Giordano first NHL player to win prestigious ESPY

When Mark Giordano and his wife Lauren imagined and established Team Giordano three years ago they didn’t set out to win awards for their charity work.

Giordano first NHL player to win prestigious ESPY

When Mark Giordano and his wife Lauren imagined and established Team Giordano three years ago they didn’t set out to win awards for their charity work.

They simply wanted to develop an initiative to support high-need schools in Calgary and provide students with a focus and encouragement in academics and physical fitness as well as promote healthy lifestyles, leadership and community involvement.

But the Team Giordano program has raised eyebrows not only in Calgary but across North America. That was evident when the 33-year-old Calgary Flames defenceman was honoured with the Muhammad Ali Sports Humanitarian Award at the annual ESPY Awards in Los Angeles this July.

“It was so cool,” Giordano said. “This is a unique event that honours all kinds of athletes for various achievements. It’s a different evening. It was something for me to be there, a tremendous honour.”

For his charity work, Giordano was named winner of the league’s 2016 foundation award and was a nominee with Nick Foligno and Ryan Getzlaf for the 2016-17 Mark Messier leadership award - won by Foligno in June.

Giordano found out after the season that he had been nominated for the ESPY award that pays homage to athletes “whose continuous, demonstrated leadership has created a positive impact on their community through sports.” The award was renamed for the renowned championship boxer after his death in June 2016.

The other nominees were four-time major golf champion Ernie Els, Arizona Cardinals wide receiver Larry Fitzgerald and New York Mets outfielder Curtis Granderson.

Giordano remarked that he not only was enthusiastic to be invited to the ESPY Awards, but that he met his football hero Aaron Rodgers, the quarterback of the Green Bay Packers, as well as Ali’s daughter Laila.

“I’m a big fan of NFL football and the Green Bay Packers,” Giordano said. “So it was neat to meet Aaron Rodgers and other athletes.”

Giordano has been an inspiration to kids long before he and his wife began the Team Giordano project in October 2014. When he was 14 his older sister Mia was killed in a car accident (he still honours his sister with two stick taps to his helmet after the national anthem).

The Toronto native also went undrafted after two decent seasons with the Owen Sound Attack. He scored 32 goals and 97 points in 133 regular season games in junior, but scouts didn’t seem to be interested in his services.

Giordano did attend a summer camp for the Arizona Coyotes, but he had enrolled at York University after his final season in Owen Sound, only to find out that the Flames presented him with a late invitation to their summer camp in 2004.

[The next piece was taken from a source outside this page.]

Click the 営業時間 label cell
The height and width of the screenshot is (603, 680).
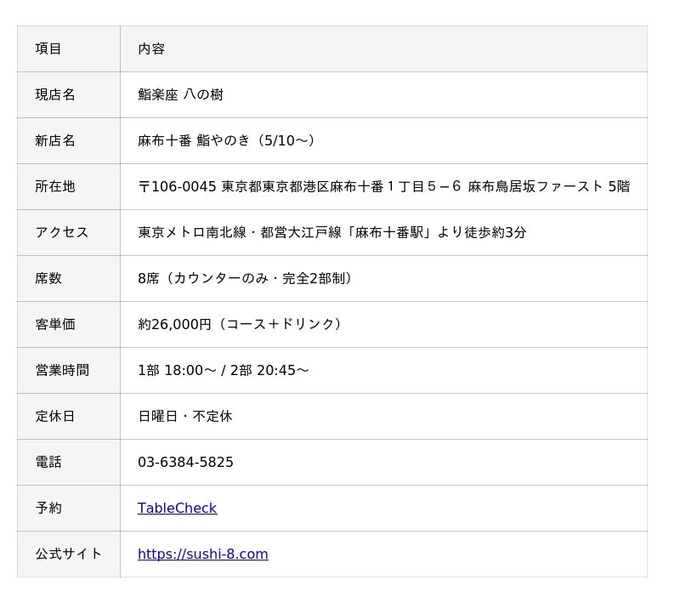[61, 370]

Giordano made the most of that opportunity. He wound up accepting an AHL contract from Calgary. But after three seasons bouncing back and forth between the minors and the Flames as well as a contract dispute he took a chance to go to Russia and play with Moscow Dynamo for a season. He proved his worth. He was part of the Canadian Spengler Cup-winning team and was named to the Canadian roster for the 2008 World Championship. A decade later, he has developed into one of the premier defencemen in the game and was named the Flames captain prior to the 2013-14 season after the departure of Jarome Iginla.

As Giordano’s game developed — he’s now played in 681 NHL regular season and playoff games — so did his thirst for off-ice endeavours. In three years, Team Giordano has raised more than $300,000 and impacted the lives of 1,900 youngsters. As part of his ESPY honour, his charity received a $100,000 grant.

“As a young guy you learn and you grow,” Giordano said. “You realize that there are opportunities to get involved in off-ice charity work. A lot of credit has to go to my wife. She’s a very giving person and I’ve learned so much from her.

“Financially, we’re in a position to do more, to give back. I’ve learned so much being involved with these kids. It’s a pretty special situation.”